Two Tiny ZIO Stream Trappings: How Even Good Frameworks Still Require The Use Of Your Brain

2021/10/21

ZIO is a pretty good (not to say great!) framework. I can’t compete with Natan Silnitsky’s pitfalls to avoid, which are a good little tour for any newcommer to this subject.

Having relied on it in the last year in a production setting, I can however add a few cents on the subject of zio-streams, a powerfull addendum to the ZIO library that, you guessed it, let’s you do stuff in a streaming fashion.

Check out the doc if this is totally foreign to you.

This post seeks to help with diagnosing the two following situations:

Brains, Performance & Deadlocks

ZIO is surounded by quite some hype (some of which it deserves, if I may add).

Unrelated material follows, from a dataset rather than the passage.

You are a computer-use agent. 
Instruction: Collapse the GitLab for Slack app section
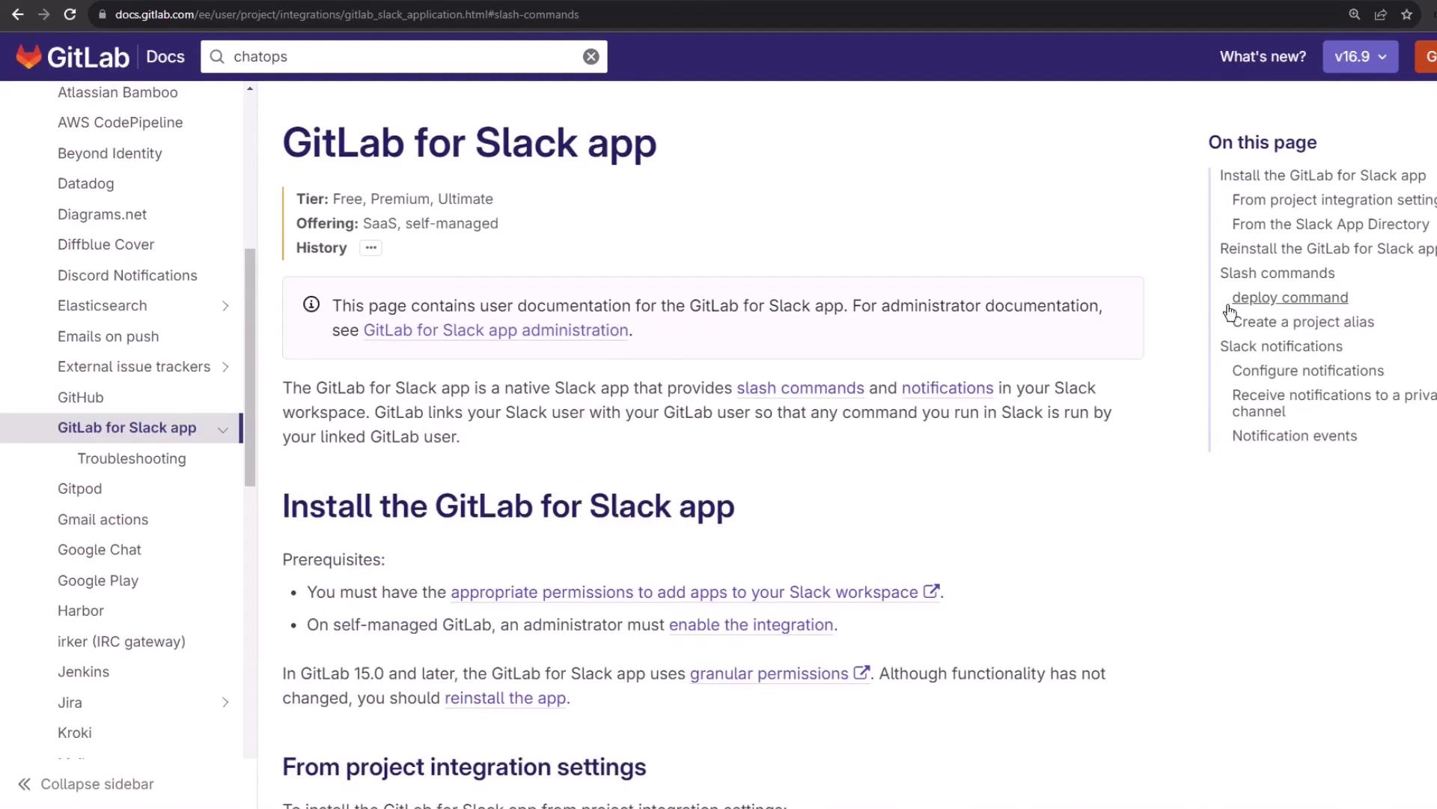[x=222, y=429]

It goes along these lines:

The framework is extremely performant: it will let you do many things concurrently and safely!

Reading this, and being a bit caught up in the (sometimes steep) learning curve that comes with effect systems, you may interpret the above as:

This awesome framework takes care of everything: no brains required!

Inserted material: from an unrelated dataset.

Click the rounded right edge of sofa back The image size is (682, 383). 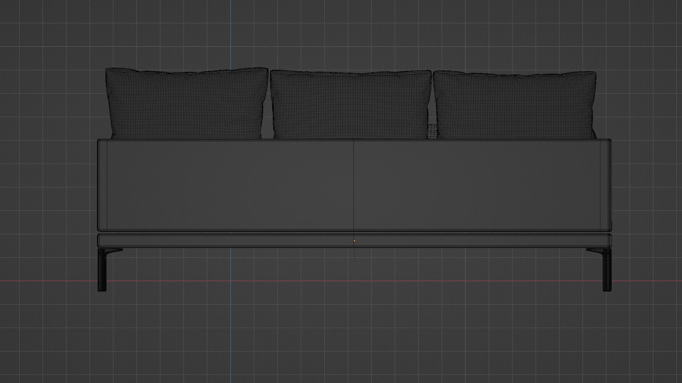click(606, 184)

Like most things computer related and especially in programming: it’s still your responsibility to explain to the computer what to do. It can’t guess, and if you expect it to, you may run into slight frustrations…

Streams & Parallelism – Performance May Need To Be Requested

A not untypical scenario that benefits from streams might well be related to Kafka: I ran into this first little trap while learning both about zio-streams and zio-kafka.

Getting started is easy as pie, and because ZIO is awesome and stuff you think that if it works in your little dev environment, it will seamlessly scale in production.

Enters your 100mb/sec production stream of ~200'000 messages each second, and suddenly your app can’t keep up even though its CPU usage seems desperately low.

Darn, What’s the most likely culprit? Absence Of Parallelism

Don’t forget about mapMPar and flatMapPar

In you excitement, you may actually have forgotten to explicitely request to do certain things in parallel: if you’ve expressed your logic using .map or .flatMap only on your stream, well, that particular stage of your processing pipeline is guaranteed to be run on a single fiber.

That’s how I got to scratch my head pretty hard in a situation where, given a few dozen kafka partitions for my fat topic, ZIO still failed to suck up the few CPU’s I threw at the task.

The solution was easy: replace the mapM/flatMap that where applying the business logic to the stream with mapMPar (or some variants). Suddenly the servers were blowing hot air again.

Grouping Streams & Deadlocks – Smarter Is Not Always Better

The second, fun little trap I got a leg into was related to the useage of groupBy and groupByKey.

It’s important to remember that streams are potentially infinite, and that this puts some constraints on how the plumbing of a framework like ZIO is implemeted.

Let me illustrate how this can have annoying consequences under certain circumstances:

My use case required to do some grouping of entries in a stream, using stream.groupByKey: that function will helpfully push entries with the same key to their own sub-stream, so you can do stuff with them at a later stage.

Being tentatively smart, I told myself let’s do the grouping here, return the stream and work on it at a later stage. Like so:

ZStream
      .fromIterable(collection)
      .groupByKey(_.key) {
        case (key, streamOfValues) =>
          ZStream.succeed(
            (key, streamOfValues)
          )
      }
      .flatMap { // Or possibly flatMapPar, because it seems so much smarter
        case (key, streamOfValues) =>
          ZStream.fromEffect(
            streamOfValues.map { unitunnels =>
              <do_some_expensive_stuff>
              )
            }.run(ZSink.collectAllToSet)
          )
      } 

Symptoms

This is all nice and good, but for situations where collection gets very big and has many different keys, you may actually run into a deadlock and all processing will stop.

How so? Because, although they can be infinite in theory, streams still need to be backed by something, and this something usually tends to be finite. For example, by default, groupBy will push entries belonging to the same key into sub-streams backed by a buffer of size 16.

And what happens when such a buffer is full and an attempt is made to add to it? That attempt will block, and in the case of our groupBy, distribution of entries to sub-streams will simply stop.

Meanwhile, you may have another downstream process that is waiting for said grouping to be done before proceeding with the consumption of all grouped streams. Result? You just put yourself into really nice deadlock.

Try To Consume Grouped Streams Right Away

The obvious (and obviously pedantic) answer here, of course, is don’t write anything that can lead to a deadlock. Duh. But that’s actually easier said than done, especially so when the hype leads you to believe that it’s safe and impossible to shoot yourself in the foot.

So here are some ideas around avoiding dead-locks with respect to grouping stream entries:

Here’s a link to the original Discord discussion if you’re curious.

Conclusion

ZIO is quite a good tool, but as for many other things in life, it does not dispense you from using your brain. Said differently: it’s always good to increase your understanding of what is happenning behind the curtains.

On another note: both issues described above were swiftly resolved with a few questions to ZIO’s Discord: if you’re blocked in any way, you’re very likely to find a friendly ear over there. Itamar Ravid and Adam Fraser where both very helpful.